US: Jobless Claims


Thu Apr 05 07:30:00 CDT 2018

Consensus Consensus Range Actual Previous Revised
New Claims - Level 230K 222K to 230K 242K 215K 218K
4-week Moving Average - Level 228.25K 224.50K 225.25K
New Claims - Change 24K -12K -9K

Highlights
After holding steady near record lows since the middle of January, initial jobless claims popped 24,000 higher to 242,000 and well beyond Econoday's high estimate. There are no special factors behind the jump but given that the reporting period, the week of March 31, falls outside the sample period of the monthly employment report, today's results are not likely to pull down expectations for strength in tomorrow's report.

In an offset, continuing claims fell a very sizable 64,000 to 1.808 million in the March 24 week which, however, also falls outside the sample period for the monthly employment report. The unemployment rate for insured workers is unchanged for a fifth straight week at a very low 1.3 percent.

Despite the headline rise for initial claims, unemployment claims remain solidly consistent with strong demand for labor.

Market Consensus Before Announcement
Initial claims are expected to come in at 230,000 in the March 31 week vs a 45-year low of 215,000 in the prior week. Claims have been low and consistent with minimal layoffs and strong demand for labor.

Definition
New unemployment claims are compiled weekly to show the number of individuals who filed for unemployment insurance for the first time. An increasing (decreasing) trend suggests a deteriorating (improving) labor market. The four-week moving average of new claims smooths out weekly volatility.



Description
Jobless claims are an easy way to gauge the strength of the job market. The fewer people filing for unemployment benefits, the more have jobs, and that tells investors a great deal about the economy. Nearly every job comes with an income that gives a household spending power. Spending greases the wheels of the economy and keeps itgrowing, so a stronger job market generates a healthier economy.

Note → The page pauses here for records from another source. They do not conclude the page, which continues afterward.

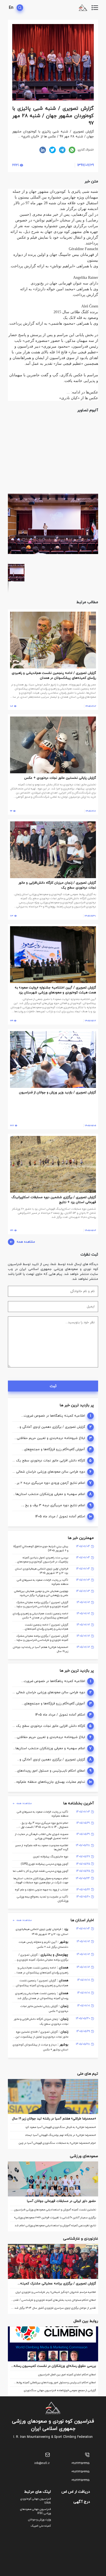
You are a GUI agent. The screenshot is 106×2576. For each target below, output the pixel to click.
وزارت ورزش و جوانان (39, 2520)
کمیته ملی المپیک (41, 2526)
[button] (93, 422)
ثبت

There's a downside to it, though. Unemployment claims, and therefore the number of job seekers, can fall to such a low level that businesses have a tough time finding new workers. They might have to pay overtime wages to current staff, use higher wages to lure people from other jobs, and in general spend more on labor costs because of a shortage of workers. This leads to wage inflation, which is bad news for the stock and bond markets. Federal Reserve officials are always on the look-out for inflationary pressures.

By tracking the number of jobless claims, investors can gain a sense of how tight, or how loose, the job market is. If wage inflation looks threatening, it's a good bet that interest rates will rise, bond and stock prices will fall, and the only investors in a good mood will be the ones who tracked jobless claims and adjusted their portfolios to anticipate these events.

Just remember, the lower the number of unemployment claims, the stronger the job market, and vice versa.